MUCHOS ADULTOS, UN 'EMPUJÓN' A BEBER PARA LOS JÓVENES

   Además, Rodríguez Orellana reconoce que muchos adultos no logran evitar que los jóvenes se autodestruyan bebiendo porque creen que enfrentar de cara y con contundencia la situación estableciendo unas normas claras y rotundas equivale a adoctrinar, por lo que se retraen para no ser vistos como unos "carcas".

   Otros no saben tratar con los menores cuando estos empiezan a hacerse mayores (tal vez porque tampoco encontraron para sí mismos las respuestas que los adolescentes están buscando o quizás porque son tan diferentes a como ellos eran a su edad que la desubicación les impide ponerse en su lugar) e incluso los hay que no se ven modelo a seguir para sus hijos, toda vez que también ellos se exceden en la bebida y favorecen que los menores testigos presenciales de tal actuación.

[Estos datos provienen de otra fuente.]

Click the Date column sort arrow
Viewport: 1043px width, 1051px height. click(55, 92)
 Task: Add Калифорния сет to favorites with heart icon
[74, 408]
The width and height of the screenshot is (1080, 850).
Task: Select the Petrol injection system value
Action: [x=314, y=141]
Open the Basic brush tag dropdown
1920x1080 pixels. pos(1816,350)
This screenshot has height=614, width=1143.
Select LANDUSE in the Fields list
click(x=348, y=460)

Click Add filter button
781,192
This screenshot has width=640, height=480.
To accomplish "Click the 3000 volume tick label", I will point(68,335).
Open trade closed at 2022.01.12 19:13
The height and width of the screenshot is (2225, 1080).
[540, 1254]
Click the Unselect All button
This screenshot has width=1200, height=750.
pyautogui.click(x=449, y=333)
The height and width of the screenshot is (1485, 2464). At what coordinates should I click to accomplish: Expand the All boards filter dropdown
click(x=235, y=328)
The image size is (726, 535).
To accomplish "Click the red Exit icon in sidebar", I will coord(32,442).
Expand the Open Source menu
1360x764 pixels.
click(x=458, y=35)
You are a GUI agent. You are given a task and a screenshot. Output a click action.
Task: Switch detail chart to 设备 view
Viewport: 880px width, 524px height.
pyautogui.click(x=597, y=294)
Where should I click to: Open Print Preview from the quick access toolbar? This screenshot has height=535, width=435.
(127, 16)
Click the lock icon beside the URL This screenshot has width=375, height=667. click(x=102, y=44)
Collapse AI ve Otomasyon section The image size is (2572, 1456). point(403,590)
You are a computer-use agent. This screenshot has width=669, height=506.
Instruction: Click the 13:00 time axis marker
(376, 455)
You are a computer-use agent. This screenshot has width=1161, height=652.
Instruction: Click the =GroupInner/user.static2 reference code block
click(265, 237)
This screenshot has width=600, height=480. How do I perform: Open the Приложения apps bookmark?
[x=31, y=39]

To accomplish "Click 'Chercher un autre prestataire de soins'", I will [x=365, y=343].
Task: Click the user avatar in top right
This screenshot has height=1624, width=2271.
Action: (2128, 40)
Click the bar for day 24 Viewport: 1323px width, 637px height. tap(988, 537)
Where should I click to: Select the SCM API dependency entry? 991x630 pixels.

   De hecho, hay cierto paralelismo en la queja generalizada de muchos padres sobre los escasos hábitos lectores de sus hijos cuando estos jamás los verán con un libro en la mano.

   Como todas las drogas, el alcohol tiene un efecto diverso y variable sobre la personalidad y no solo sobre el organismo. Hay quien se pone eufórico, hay quien se marea, hay quien siente mucho sueño, hay quien se pone divertido y se acerca a la persona que le gusta; también hay quien, por contra, se pone agresivo y se pelea hasta con los amigos a los que más quiere.

   "La sensación más inmediata y perceptible es la de la desinhibición: convierte en livianas situaciones previamente complicadas de afrontar y sociabiliza en grado extremo al bebedor", según esta experta.

   Además, podemos pensar que hay razones circunstanciales inmanejables, pero también es cierto y probable que los adolescentes que no saben cuidarse son, por lo general, los que no están siendo bien queridos, no sienten el contacto, la cercanía, la intimidad con adultos comprensivos y maduros.

"Los niños que corren más peligros son, en consecuencia, los que no tienen adultos emotivamente cercanos que los ayuden a entenderse y a entender el mundo siempre complejo con el que los humanos tenemos que enfrentarnos", explica Rodríguez Orellana.

NUNCA ES TARDE PARA SENSIBILIZAR A LOS JÓVENES

   Por ello, y además de las restricciones de venta, esta experta también ve preciso incrementar los controles estrictos en discotecas o centros recreativos de juegos, así como saber sensibilizar de los riesgos que puede conllevar el consumo, sobre todo a esas edades:

   - Entender por qué el efecto del alcohol es tan perseguido (no simplificar este punto, que es clave, en una niebla moral falta de realidad).

- Facilitar información realista acerca de los peligros, es decir, enseñar a beber por si llegara a producirse la incitación: no mezcles, no conduzcas, toma mucho agua, para a tiempo, negarse no es de persona débil, sino todo lo contrario.

   - Ayudarlos a mejorar el control respecto de sus acciones: colaborar y participar en su proceso de maduración, tratando no solo el tema del alcohol sino las todas y cada una de las cuestiones que les preocupan

   - Fomentar el desarrollo de su sentido de la responsabilidad mediante una toma de conciencia de sus verdaderos deseos y necesidades, porque la insistencia en el deber y, sobre todo, hacerlo de una manera injustificada y autoritaria nunca resultó un procedimiento ni efectivo ni eficaz.